That said, this city needs to get off the incredibly stupid and unsafe fence it's on when it comes to road building. Check out this piece here on "stroads":
http://www.strongtowns.org/journal/2...l#.UuAmnRDnaUk
The real sad truth is that stroad describes nearly every major artery in this city, in one form or another. Whether it's older, street-like roads like Henderson, Portage, or Pembina; or pseudo-expressways like Kenaston, Waverley, or Lagimodier; they all keep one costly, dangerous foot on each side of the street/road line.
rrskylar mentioned service roads a few posts back and, for my money, they're the best bet for Winnipeg's more suburban stroads. They're relatively cheap to build, fit in limited space, reduce access to the road, and accommodate future diamond interchanges, and get the city off the hook for building intersections for every business. Service roads now and a gradual replacement of intersections with diamond interchanges would do well to convert Winnipeg's roadiest stroads into functional roads--even one day into something like freeways.

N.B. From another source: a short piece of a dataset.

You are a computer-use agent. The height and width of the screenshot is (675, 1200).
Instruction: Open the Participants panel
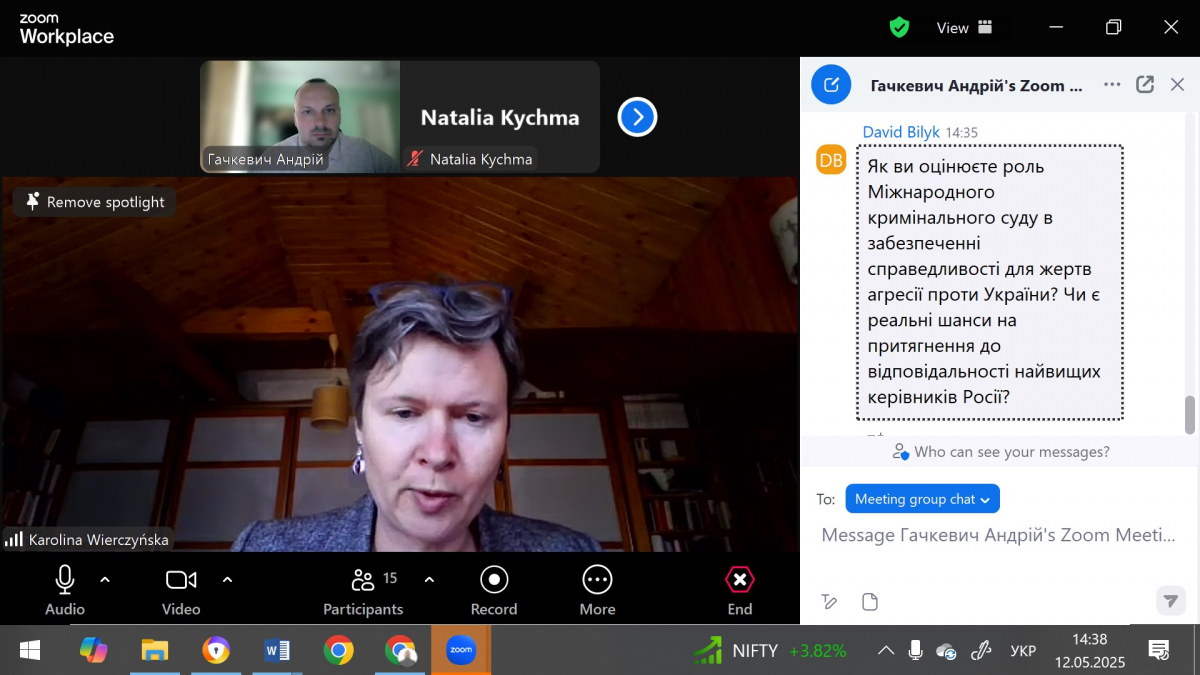363,590
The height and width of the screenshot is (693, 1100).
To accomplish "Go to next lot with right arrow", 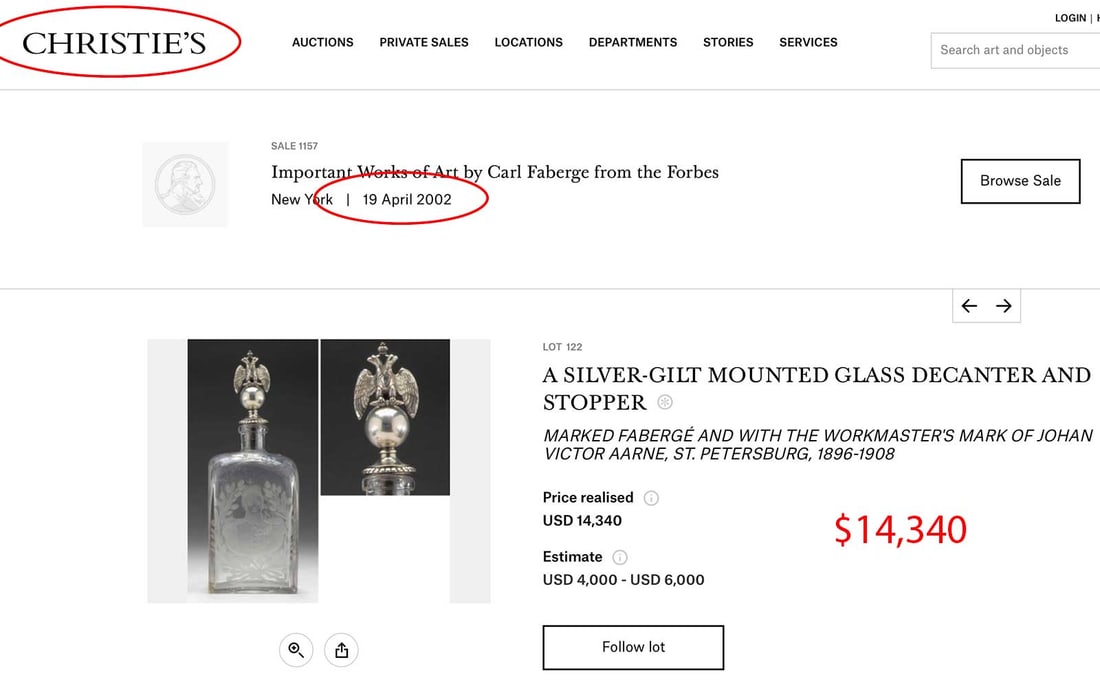I will [1004, 306].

You mention cloverleafs but those only make sense for two country highways meeting each other. In a city, they're a tremendous waste of space and easily the most hostile environment for pedestrians and cyclists. Since Chief Peguis would cross more street-like stroads that currently accommodate mixed traffic, highway-style interchanges cannot work. Diamond interchanges, on the other hand, are feasible and affordable alternatives.
As for the street-like stroads I mentioned earlier (Portage, Pembina, Nairn, Henderson, St. Annes, McPhillips, and so on): they need to become streets. They're already too intensely developed to turn into roads without massive, expensive expropriations. On the other hand, some of these streets are massive and really suck to walk along. Of all of them, Pembina is on the best track with its segregated cycling lanes, but that just scratches the surface. Upzoning, widening sidewalks, more pedestrian corridors, continental crosswalks (
http://sf.streetsblog.org/2013/11/01...on-sf-streets/ --maybe something Ross Eadie should hear about), better transit service... I'd even go so far as to ban access from parking lots onto these streets--an advantage on two fronts, improving safety and the pedestrian experience.
There are low-cost, incremental changes the city can start making right now that will improve traffic, safety, urbanity, and cost-effectiveness in this city. Part of the problem is the bottom-dollar, Tom Brodbeck, save taxpayers money mentality that thinks scrapping everything but filling pot holes is Winnipeg's ticket to ride. Winnipeg isn't rich, but it's not so broke we have to settle for bullshit every time. And making the right moves now will only help us in the future.